Atravesso a artéria Prózna. O cinzento do céu abate-se sobre a rua como se entrássemos num filme a preto e branco. Os edifícios conservam ainda o seu aspecto intacto; o tijolo das paredes é de um rubro como só por estas paragens de leste é possível encontrar. Cada pedra parece querer contar uma história, soltar um grito. Há rostos impressos nos vãos semi-emparedados das fachadas, mas a verdade é que os pareço ver olhar-me; um olhar triste, profundo e amargurado. Cada porta, cada janela, cada varanda ou curva na grade que as ornamenta, é como uma viagem no tempo, como se me transportassem a esses dias negros…
Uma das imagens mais marcantes do imaginário do gueto é o seu muro.

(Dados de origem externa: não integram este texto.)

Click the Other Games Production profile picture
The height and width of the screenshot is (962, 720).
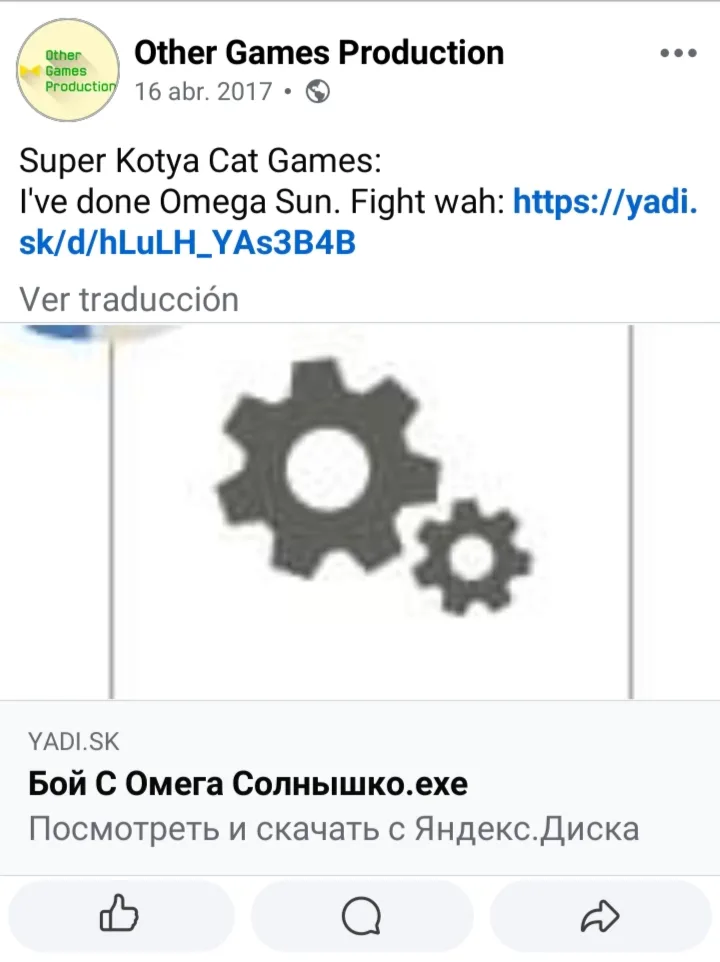[x=67, y=70]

O elemento físico do confinamento. Procuro-o entre as novas residências que interrompem o traço contínuo, que pelas ruas da cidade marca os limites da intolerância nazi. Há algo de estranho nestes sobreviventes mudos, elementares, nestes blocos sobrepostos, camuflados em pátios entre árvores de copa verde e edifícios altos. Há velas a queimar em nichos irregulares, flores, bandeiras de Israel, cruzes de David e lajes comemorativas. Não consigo deixar de pensar no que estas paredes terão visto, nas conversas e lamentos que terão escutado, nos corpos gastos e famintos que nelas se terão apoiado…
Invade-me a consternação. Nos arredores destes restos de muro ainda preservados, fica um dos orfanatos dirigidos por Janusz Korczak – um médico pediatra de famílias abastadas, que dedicou o seu conhecimento e experiência em favor dos mais desfavorecidos. Janusz Korczak recusou sempre abandonar os seus educandos. Apesar da idade, enjeitou a própria liberdade por mais de uma vez. Ficou no gueto e marcharia com as crianças em direcção a Umschlagplatz – a estação de onde partiam os comboios com destino a Treblinka – onde acabaria por morrer…

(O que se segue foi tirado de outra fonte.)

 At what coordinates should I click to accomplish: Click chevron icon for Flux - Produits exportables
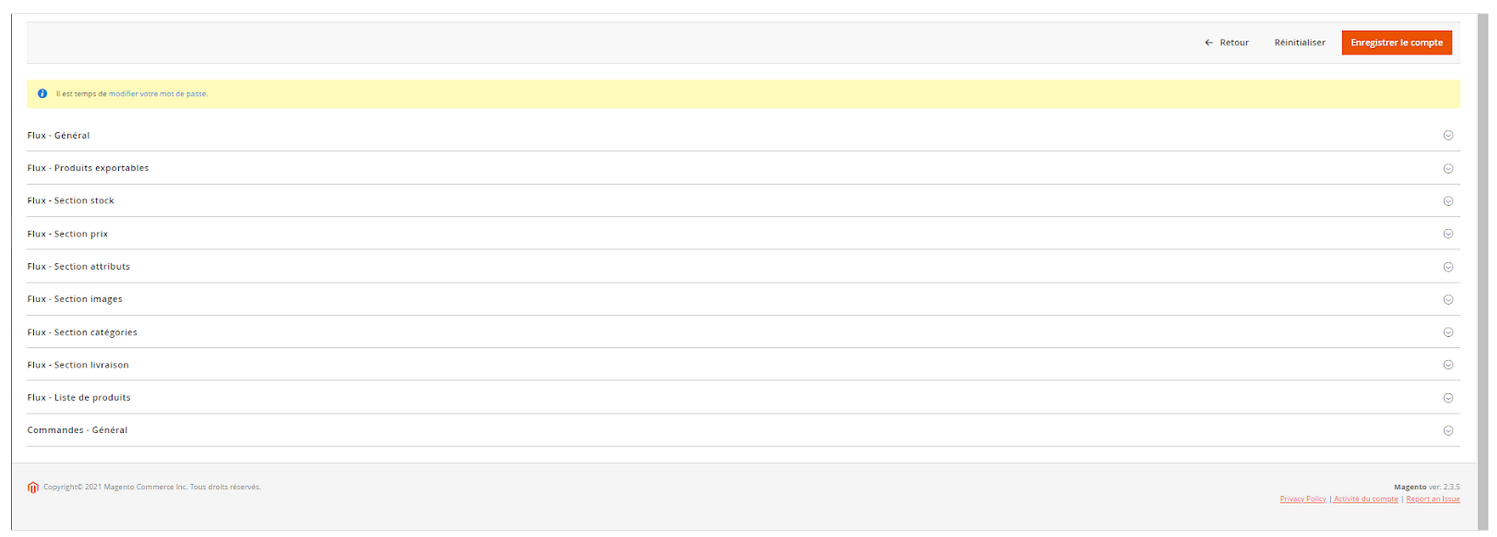click(1447, 168)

Continuo a minha busca pelas memórias do gueto. Aqui e ali há vestígios de edifícios e fragmentos do muro. Vou em direcção à rua Chlodna. Em 1941 – e devido à sua importância enquanto eixo de comunicação – o gueto é dividido por esta artéria, e em Janeiro do ano seguinte, uma ponte em madeira é erigida conectando os dois lados. A ponte da rua Chlodna tornou-se um símbolo do holocausto. Hoje, um memorial constituído por quatro colunas ligadas aos pares por cabos que atravessam a rua, recordam através de sons e imagens nelas embutidas – as quais se vêem espreitando por pequenos orifícios –, fragmentos do quotidiano da vida no gueto.
Prossigo em direcção ao novo Museu da História dos Judeus Polacos e ao monumento que em frente celebra os Heróis da Revolta do Gueto. Daqui, um conjunto de blocos esculpidos que nem uma via-sacra, leva-nos ao local da antiga Umschlagplatz, marcando o percurso dos judeus até aos comboios que os conduziriam aos campos de extermínio nazi…

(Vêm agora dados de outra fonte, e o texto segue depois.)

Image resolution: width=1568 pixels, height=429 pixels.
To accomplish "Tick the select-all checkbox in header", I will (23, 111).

Umschlagplatz já não é mais lugar de partidas infames, mas por aqui – nesta lembrança de estacão – parece perdurar o odor a óleo queimado das travessas; o vapor e a fuligem das locomotivas; o ladrar intimidante dos pastores-alemães; o frio da neve debaixo dos pés; o terror nos olhares que espreitam de dentro dos vagões...
Varsóvia é uma sereia de muitos encantos. O bairro judaico pode não ser a mais bela das suas faces, mas é aqui – nas suas ruas, nos seus edifícios e monumentos – que vive uma das mais importantes páginas da sua história, e é nessas calçadas e paredes, que as lembranças dessa história se manifestam.